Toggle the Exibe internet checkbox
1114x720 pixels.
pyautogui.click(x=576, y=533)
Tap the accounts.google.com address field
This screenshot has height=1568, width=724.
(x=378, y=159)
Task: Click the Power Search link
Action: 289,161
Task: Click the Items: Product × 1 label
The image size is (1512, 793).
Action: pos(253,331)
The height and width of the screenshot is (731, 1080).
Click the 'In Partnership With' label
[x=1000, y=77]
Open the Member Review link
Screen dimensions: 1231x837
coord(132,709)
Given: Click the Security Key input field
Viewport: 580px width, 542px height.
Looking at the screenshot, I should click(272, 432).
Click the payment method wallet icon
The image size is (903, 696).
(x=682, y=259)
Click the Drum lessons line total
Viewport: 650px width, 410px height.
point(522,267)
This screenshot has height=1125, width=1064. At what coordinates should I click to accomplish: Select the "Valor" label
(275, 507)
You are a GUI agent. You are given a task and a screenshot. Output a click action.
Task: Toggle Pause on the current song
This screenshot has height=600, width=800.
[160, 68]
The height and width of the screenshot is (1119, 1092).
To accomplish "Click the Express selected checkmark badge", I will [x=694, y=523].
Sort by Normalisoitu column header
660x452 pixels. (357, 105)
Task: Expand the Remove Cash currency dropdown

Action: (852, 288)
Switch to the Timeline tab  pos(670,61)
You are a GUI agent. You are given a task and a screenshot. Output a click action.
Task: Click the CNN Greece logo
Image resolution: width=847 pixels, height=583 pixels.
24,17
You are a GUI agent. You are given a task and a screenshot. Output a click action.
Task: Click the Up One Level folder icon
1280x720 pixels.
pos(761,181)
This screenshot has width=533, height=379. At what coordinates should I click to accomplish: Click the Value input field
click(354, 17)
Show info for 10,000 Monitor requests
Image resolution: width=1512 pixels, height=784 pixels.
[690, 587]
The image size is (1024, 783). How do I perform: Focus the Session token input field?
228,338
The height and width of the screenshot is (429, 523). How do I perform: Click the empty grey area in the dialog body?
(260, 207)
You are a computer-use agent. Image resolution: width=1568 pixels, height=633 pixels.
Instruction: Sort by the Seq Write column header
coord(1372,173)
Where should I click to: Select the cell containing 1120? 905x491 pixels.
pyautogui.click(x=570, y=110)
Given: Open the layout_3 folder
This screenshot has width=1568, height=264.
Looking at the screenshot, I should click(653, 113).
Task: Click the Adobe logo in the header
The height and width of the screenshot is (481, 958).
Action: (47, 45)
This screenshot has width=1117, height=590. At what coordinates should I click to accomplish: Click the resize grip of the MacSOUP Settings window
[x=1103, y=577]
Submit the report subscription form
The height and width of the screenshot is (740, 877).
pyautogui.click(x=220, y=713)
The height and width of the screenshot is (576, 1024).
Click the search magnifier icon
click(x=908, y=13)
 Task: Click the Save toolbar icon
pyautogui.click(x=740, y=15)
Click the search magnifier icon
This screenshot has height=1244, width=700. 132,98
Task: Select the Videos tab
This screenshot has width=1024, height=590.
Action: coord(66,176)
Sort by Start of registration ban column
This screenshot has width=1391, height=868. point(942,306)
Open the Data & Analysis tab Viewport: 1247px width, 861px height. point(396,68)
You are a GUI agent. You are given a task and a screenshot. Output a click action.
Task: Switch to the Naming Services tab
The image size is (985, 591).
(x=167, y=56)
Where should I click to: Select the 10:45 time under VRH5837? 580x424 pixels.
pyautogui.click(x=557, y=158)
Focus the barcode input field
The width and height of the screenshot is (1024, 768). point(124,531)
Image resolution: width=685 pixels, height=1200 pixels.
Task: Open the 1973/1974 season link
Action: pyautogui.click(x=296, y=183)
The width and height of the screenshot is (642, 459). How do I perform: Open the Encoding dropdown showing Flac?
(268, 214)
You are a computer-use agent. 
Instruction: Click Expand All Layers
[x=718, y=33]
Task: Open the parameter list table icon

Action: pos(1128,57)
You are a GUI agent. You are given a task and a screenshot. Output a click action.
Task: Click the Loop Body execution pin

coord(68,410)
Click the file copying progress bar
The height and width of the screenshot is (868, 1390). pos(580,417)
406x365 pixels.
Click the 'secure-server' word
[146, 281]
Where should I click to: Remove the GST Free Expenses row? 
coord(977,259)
◇ ◇ ◇ ◇ ◇ ◇ ◇
◆ **Task to carry out**
If a line of the listing above holds the string "Toggle", copy it.

◆ **Solution to this exercise**
Toggle the Exibe internet checkbox
Task: Toggle Pause on the current song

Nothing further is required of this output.